China’s winter tourism rebound a bright spot in tepid economy

By Liz Lee and Nicoco Chan

HARBIN, China (Reuters) – Winter tourism in China has rebounded sharply in a welcome boon to economically weak regions in the north struggling to recover from years of pandemic gloom, and providing a boost to sluggish domestic consumption.

Destinations in China’s northeastern rust-belt, such as the city of Harbin in Heilongjiang province, have attracted droves of domestic visitors from warmer climes in the past weeks. The growing popularity of winter sports has also drawn skiers and snowboarders to the slopes of Xinjiang in northwestern China.

It was the first time since 2019 before the arrival of COVID-19 that many Chinese tourists have enjoyed their winter vacations without worrying about lockdowns and infections. Data from booking platform Ctrip showed pre-ordered year-end ski passes doubling on a weekly basis, double the traffic the year before, while ski group tour bookings grew 70% weekly, nearly 30% more than the previous year.

An official tourism report forecast 25-30% more tourists this season compared to the last, and numbers could exceed 400 million people for the first time, potentially generating as much as 550 billion yuan ($76.8 billion) in revenue.

In its five-year tourism development plan, China has called for a boost in “ice and snow tourism” from opening more ski resorts to tapping local culture and traditions. At an annual agenda-setting economic conference in December, the government said it would make efforts to spur domestic demand this year.

“It is necessary to stimulate potential consumption, expand profitable investment, and form a virtuous cycle in which consumption and investment promote each other,” it said.

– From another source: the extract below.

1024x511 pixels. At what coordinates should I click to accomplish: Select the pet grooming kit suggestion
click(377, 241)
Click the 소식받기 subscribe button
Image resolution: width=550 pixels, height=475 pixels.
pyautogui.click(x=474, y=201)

China, which has set an economic growth target of around 5% for 2023, has grappled with multiple headwinds including mounting local government debt, a still ailing housing market and tepid demand at home and abroad. Faced with an uncertain economy, consumers have tightened their belts.

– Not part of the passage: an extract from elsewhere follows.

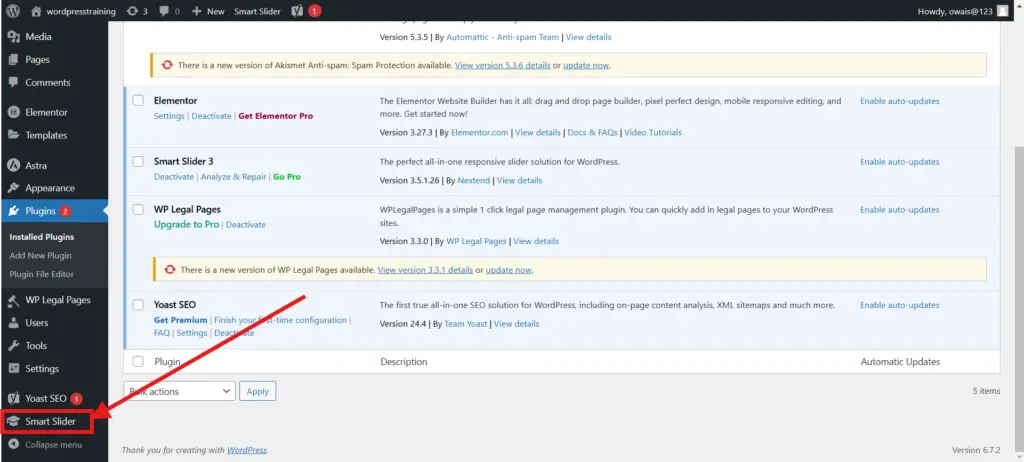Click the comments bubble icon in admin bar

coord(165,11)
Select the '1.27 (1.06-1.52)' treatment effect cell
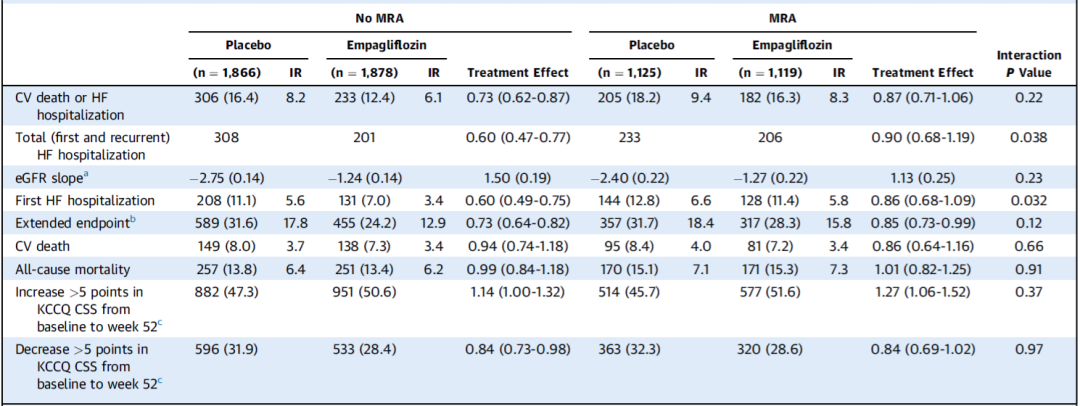The image size is (1080, 406). (x=925, y=295)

In China’s northeast, Harbin has become a darling destination for holidaymakers, as its popularity on social media soared and state media extended coverage on its burst of tourism.

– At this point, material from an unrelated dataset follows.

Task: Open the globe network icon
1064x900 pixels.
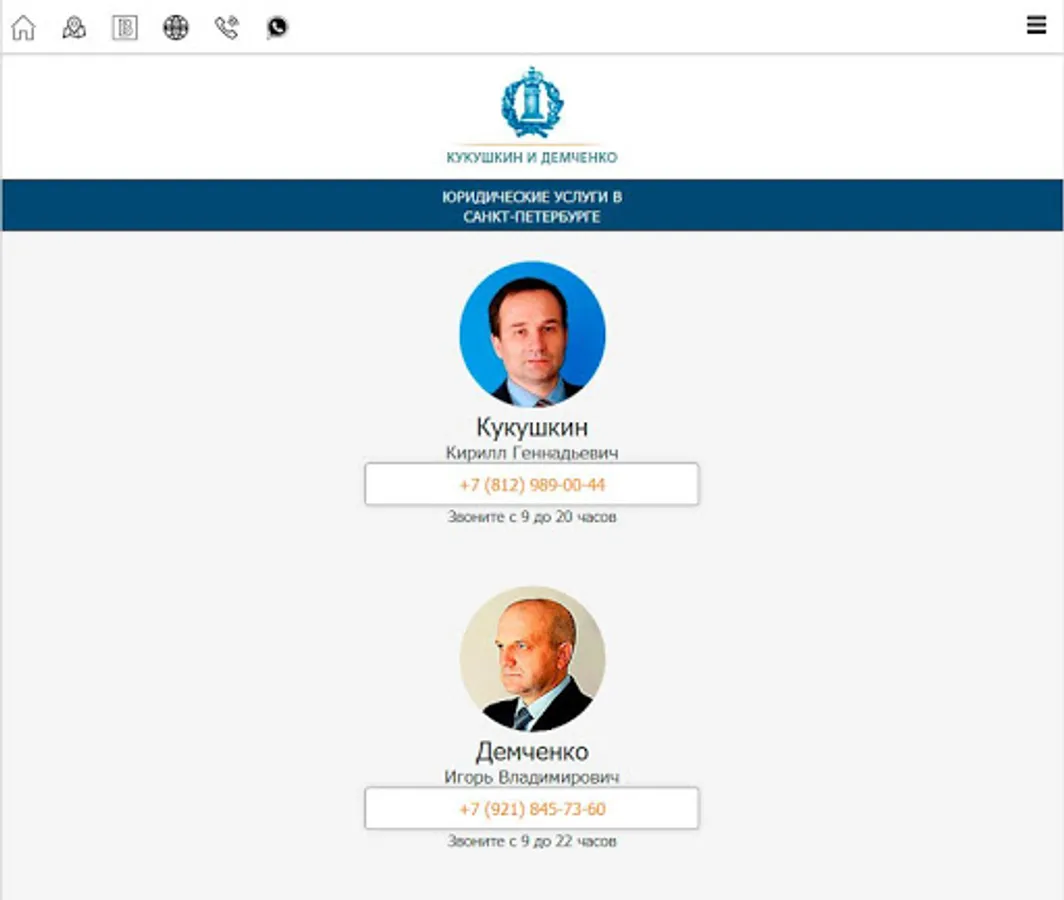Action: pos(176,28)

The city is hosting a months-long festival showcasing sculptures built from ice blocks harvested from a frozen river, luring 3.05 million tourists to the city during the New Year holidays in one of the world’s largest snow and ice sculpture festivals.

Yabuli Ski Resort Finance Director Jin Honglan told Reuters that visitors at the resort have doubled from previous years, and tourist spots around the city are now bursting with people.

“Next year and the year after that, (it) will be even more popular. Everyone is feeling the enthusiasm for skiing,” she said.

Heilongjiang, the once resource-rich province that fuelled industrial development in coal, minerals and timber, has rolled out measures to “transform the advantages of its ice and snow resources” and turn itself into an international winter tourism destination, according to the state-controlled People’s Daily.

Yueyua, a 50-year-old tourist from Ningbo city in the eastern Zhejiang province, said winter sports have gained popularity as awareness increased.

“There is a lot of publicity, different types of media coverage, bloggers, things like that,” the lady, donning a lilac-coloured ski suit, said.

In line with the winter tourism rebound, demand for accommodation has surged.

Tourists have even gone on social media to complain about price gouging after some homestays in a rural part of Heilongjiang famed for its snow landscapes charged 3,000 yuan ($419) a night for just two mattresses on the floor.

Miles west, at a ski resort in northwestern Xinjiang region, this winter was “obviously more lively” than in previous years, an executive at Keketuohai International Ski Resort told People’s Daily, saying that they expected to receive 300,000 tourists this season, having greeted 2,000 on average every day, since opening its doors for the season in October.

The local government in Xinjiang’s Altay region has accelerated some 550 million yuan of investments in projects, adding new ski trails and parks, while new hotels were opened and direct flights from wealthy cities including Guangzhou and Beijing were launched.